The results on Apple Silicon are also interesting. While with the 26B MoE (mixture-of-experts) model at a batch size of 1 the routing challenges are limiting, when processing multiple requests simultaneously (batch size 4–8) the speed increases by approximately 2.2×. Developers are observing similar acceleration on server cards such as the NVIDIA A100.
Comparison with competition and market context
Speculative decoding is gradually becoming standard. Similar techniques are also used by DeepSeek models or implementations within Meta's Llama ecosystem. However, Google now offers a native, officially supported, and optimized variant directly for its flagship open-source family. This is important especially for developers who prefer proven solutions from major players with long-term support.
Gemma 4 was introduced only a few weeks ago and has already recorded over 60 million downloads. The model is designed to offer maximum intelligence per parameter — from mobile devices through workstations to the cloud. With the arrival of MTP drafters, this promise is pushed even further. While the competition often emphasizes pure benchmark performance, Google focuses on practical usability in real-world conditions.

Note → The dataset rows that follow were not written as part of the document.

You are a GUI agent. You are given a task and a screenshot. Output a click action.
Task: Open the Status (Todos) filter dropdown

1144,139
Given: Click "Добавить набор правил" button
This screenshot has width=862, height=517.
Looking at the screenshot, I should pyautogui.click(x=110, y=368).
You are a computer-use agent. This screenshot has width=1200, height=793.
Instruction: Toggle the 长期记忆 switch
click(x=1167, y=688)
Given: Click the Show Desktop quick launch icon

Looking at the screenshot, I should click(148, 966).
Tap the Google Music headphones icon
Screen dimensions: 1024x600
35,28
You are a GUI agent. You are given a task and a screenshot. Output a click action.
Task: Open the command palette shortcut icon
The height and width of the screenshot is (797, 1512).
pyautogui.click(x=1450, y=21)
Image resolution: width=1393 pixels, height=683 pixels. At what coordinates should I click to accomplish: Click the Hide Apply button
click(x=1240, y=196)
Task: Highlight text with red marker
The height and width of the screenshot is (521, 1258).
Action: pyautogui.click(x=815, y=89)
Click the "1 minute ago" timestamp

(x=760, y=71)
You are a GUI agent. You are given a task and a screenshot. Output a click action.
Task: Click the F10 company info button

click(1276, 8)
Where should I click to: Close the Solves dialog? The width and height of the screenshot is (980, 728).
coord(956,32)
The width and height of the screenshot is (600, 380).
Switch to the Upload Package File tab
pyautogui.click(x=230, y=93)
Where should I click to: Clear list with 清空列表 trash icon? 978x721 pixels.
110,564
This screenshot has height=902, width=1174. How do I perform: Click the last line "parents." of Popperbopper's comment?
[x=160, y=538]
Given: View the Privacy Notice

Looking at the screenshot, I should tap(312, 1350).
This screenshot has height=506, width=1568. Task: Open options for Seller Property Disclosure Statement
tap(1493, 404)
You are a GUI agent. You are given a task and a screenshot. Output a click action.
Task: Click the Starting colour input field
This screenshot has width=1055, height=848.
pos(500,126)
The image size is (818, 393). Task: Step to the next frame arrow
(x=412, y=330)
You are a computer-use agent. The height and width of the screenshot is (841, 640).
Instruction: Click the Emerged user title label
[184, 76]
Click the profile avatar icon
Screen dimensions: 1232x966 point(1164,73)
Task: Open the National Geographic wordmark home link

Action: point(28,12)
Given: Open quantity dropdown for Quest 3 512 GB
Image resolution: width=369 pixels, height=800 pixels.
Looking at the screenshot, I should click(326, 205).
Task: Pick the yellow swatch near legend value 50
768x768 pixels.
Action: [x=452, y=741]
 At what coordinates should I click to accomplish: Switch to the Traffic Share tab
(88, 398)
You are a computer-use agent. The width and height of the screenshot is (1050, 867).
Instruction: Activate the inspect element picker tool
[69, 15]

What this means for Czech developers and companies
For the Czech market, the key point is that Gemma 4 and its MTP drafters are available under the Apache 2.0 license. This means that developers, startups, and large companies can use them commercially without licensing fees and without fear of vendor lock-in. In the context of the upcoming implementation of the EU AI Act, running open-source models locally is also advantageous from a compliance perspective — data does not leave corporate infrastructure and organizations have full control over how the model processes sensitive information.
Availability in popular tools such as Ollama, vLLM, SGLang, or MLX means that Czech developers do not need to change their existing infrastructure. Simply download the model weights from Hugging Face or Kaggle and integrate them into existing pipelines. For mobile applications, the models can be tried directly in the Google AI Edge Gallery app for Android or iOS.
Practical use and the future
MTP drafters are not just an academic curiosity. Their impact will be visible in several areas:
Programming assistants: Faster code generation means a smoother workflow. The developer receives suggestions almost instantly, which increases productivity and reduces concentration interruptions.
Voice agents and chatbots: Latency is key to natural conversation. With MTP drafters, we are approaching real time even on common hardware.
Autonomous agents: Agents requiring fast multi-step planning benefit from every saved millisecond. Faster inference enables more complex tasks in less time.
Edge and mobile devices: Shorter generation time directly saves battery. Smartphone and tablet users can thus use advanced AI offline and for longer.
Google has also published a technical breakdown that explains in detail the architecture of the drafters, KV cache sharing, and embedder optimization. For developers who want to understand the details, it is a valuable resource.
Do I need special hardware to use MTP drafters?
No. MTP drafters work on common hardware — from Apple Silicon through consumer NVIDIA cards to servers with A100. Optimization varies by platform, but the principle is the same everywhere.
Is any response quality lost when using the drafter?
No. The main Gemma 4 model always has the final say — every token generated by the drafter is verified. If the drafter misses, the main model corrects the error. The resulting quality is identical to standard inference.
How do I get started with MTP drafters in Ollama or vLLM?
Simply download the MTP drafter weights for your Gemma 4 model from Hugging Face and follow the official documentation at ai.google.dev/gemma/docs/mtp. Support is integrated directly into popular frameworks, so activation usually requires only a modification of the inference configuration.